§ 33 Emergency shutdown system
Facilities shall have an emergency shutdown system that can prevent the development of hazard and accident situations and limit the consequences of accidents, cf. Section 7. The system shall be able to perform the intended functions independently of other systems.
The emergency shutdown system shall be designed so that it enters or maintains safe conditions if a fault occurs that can prevent the system from functioning. The emergency shutdown system shall have a simple and clear command structure. The system shall be capable of being activated manually from trigger stations that are in strategic locations on the facility. It shall be possible to manually activate functions from the manned control centre that bring the facility to a safe condition independently of the parts of the system that can be programmed.

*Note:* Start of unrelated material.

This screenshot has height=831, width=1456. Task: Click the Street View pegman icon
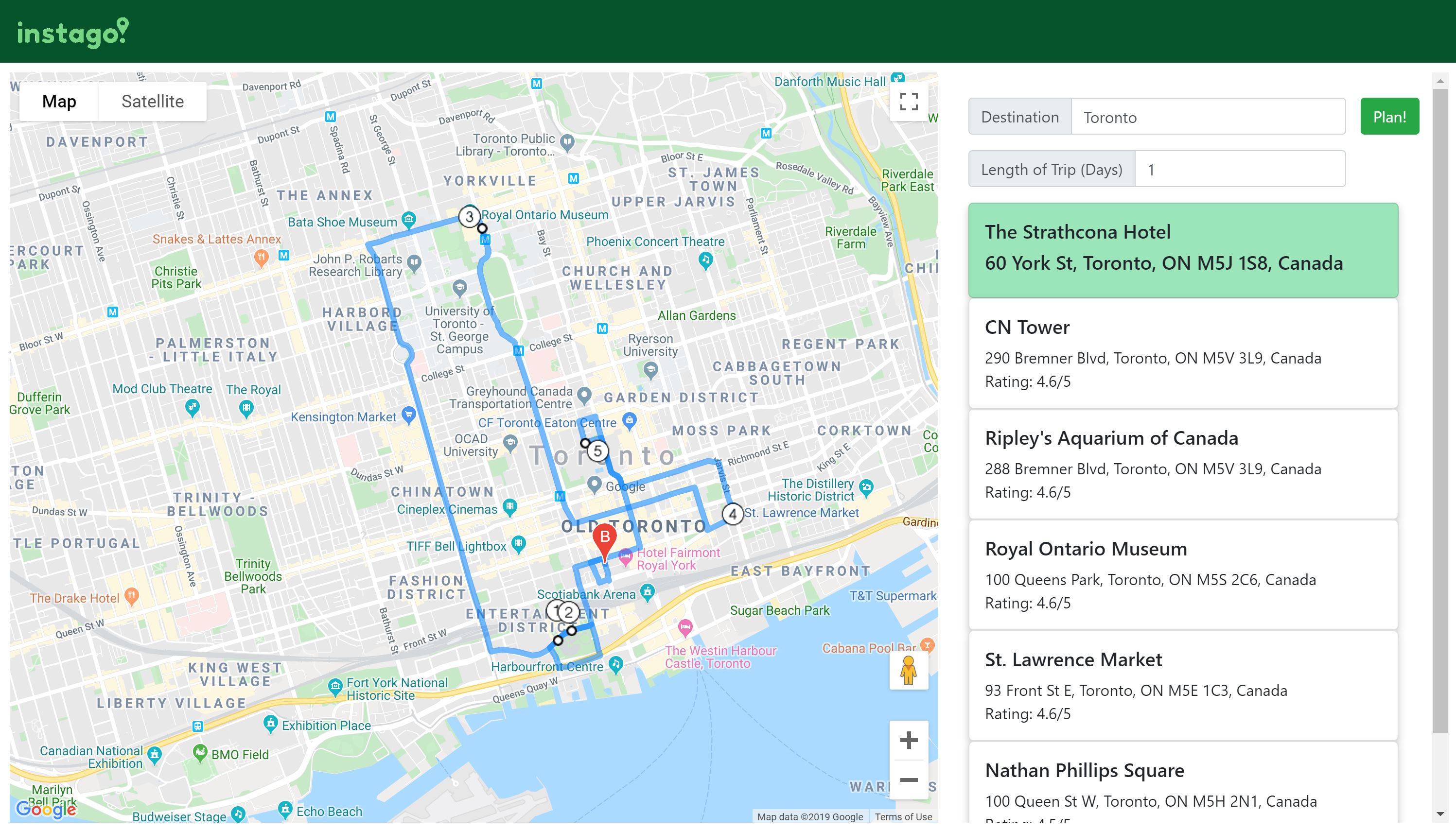tap(908, 670)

Emergency shutdown valves shall be installed that can stop streams of hydrocarbons and chemicals to and from the facility and to and from wells, and which isolate and/or partition the fire areas on the facility.
Section last changed: 01 January 2018
When designing the emergency shutdown system, the standards NS-EN ISO 13702 and NORSOK S-001 should be used.

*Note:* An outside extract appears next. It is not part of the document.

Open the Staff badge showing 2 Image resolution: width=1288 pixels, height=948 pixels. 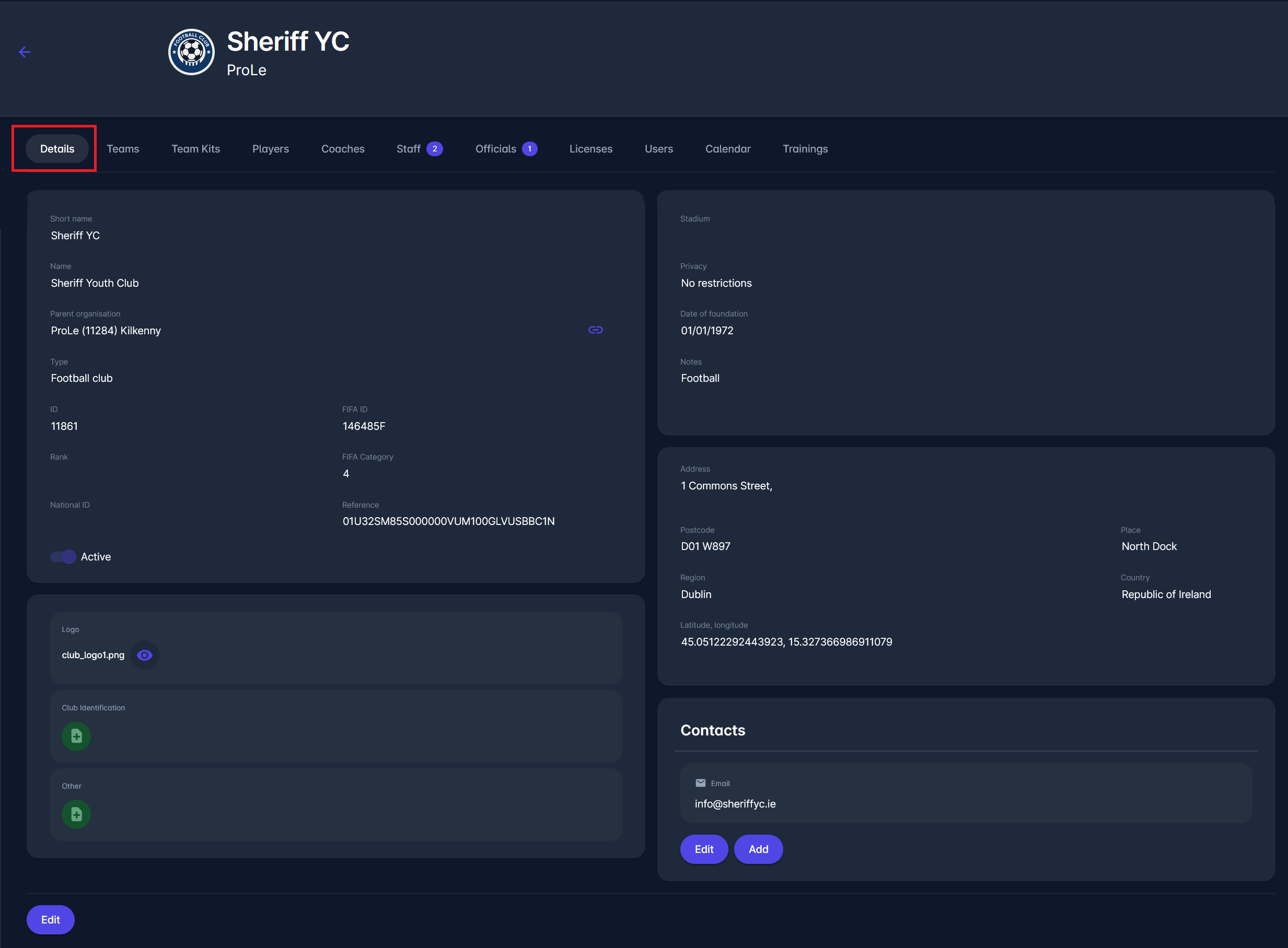pos(435,149)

The requirement to isolate and compartmentalise the fire areas on the facility means, inter alia, that a sufficient number of sectionalising valves shall be installed in the processing facility to ensure that any fire load in the event of a leak in any segment, with reference to the guidelines to Section 30, does not permit uncontrolled spread and/or escalation beyond the area where the leak has occurred. The specific barrier elements that are to have the necessary fire resistance, should be determined on the basis of each specific fire area and relevant barrier functions. In order to determine the heat load per unit of time and the extent of a fire, potential initial leak rates should be used, and account can be taken of systems for depressurisation and drainage where relevant. To make the design robust, leak rates based on conservative assumptions should be used. That is to say, initial rates that result in unfavourable combinations of heat load, fire size and fire duration. NORSOK S-001 Chapter 126.96.36.199 should be used to clarify which fire scenarios should be used as a basis for isolation and compartmentalisation.
The requirement for independence as mentioned in the first subsection, entails that the emergency shutdown system comes in addition to systems for management and control and other safety systems. The emergency shutdown system may have an interface with other systems if it cannot be adversely affected as a consequence of system failures, errors or isolated incidents in these systems.

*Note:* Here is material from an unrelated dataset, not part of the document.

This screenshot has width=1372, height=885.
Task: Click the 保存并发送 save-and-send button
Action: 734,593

An unambiguous command structure as mentioned in the second subsection, means that the flow of signals and command hierarchy are clearly stated. When designing the manually activated function as mentioned in the second subsection, the NORSOK S-001 standard Chapter 11.4.1 should be used.
The requirement related to stopping, isolation and partitioning as mentioned in the third subsection, means that the following valves normally will be emergency shutdown valves:
- Subsurface safety valves
- Wing valves and automatic master valves for production or injection wells,
- Valves on the wellhead and christmas tree in connection with gas lifting or chemical injection ,
- Partitioning valves in the processing plant,
- Isolation valves against pipeline systems,
- Partitioning valves in or between the fire areas on the facility.
The requirement related to isolating and partitioning the fire areas on the facility entails, inter alia, that a sufficient number of sectioning valves shall be installed in the processing plant to ensure that any potential fire load from leaks in each and every segment does not make an uncontrolled spread and/or escalation possible out of the area where the leak started. The concrete barrier elements that are to have the necessary fire resistance, should be determined on the basis of each and every fire area and relevant barrier functions. In order to determine the heat load per time unit and the extent of fires, potential initial leak rates that can occur, should be used, and systems for depressurisation and drainage for those cases where it is relevant, can be taken into account. To make the design robust, leak rates based on conservative preconditions should be used; i.e. initial rates that result in unfavourable combinations of heat load, fire size and fire duration.
The number and location of sectioning valves in the processing plant should be determined on the basis of the fire and explosion strategy, cf. Section 5.
For mobile facilities that are not production facilities, and that are registered in a national ship register, DNVGL-OS-A101 Chapter 2, Section 4, with related principles for emergency shutdown in Sections 6, 7 and 8, can be used as an alternative.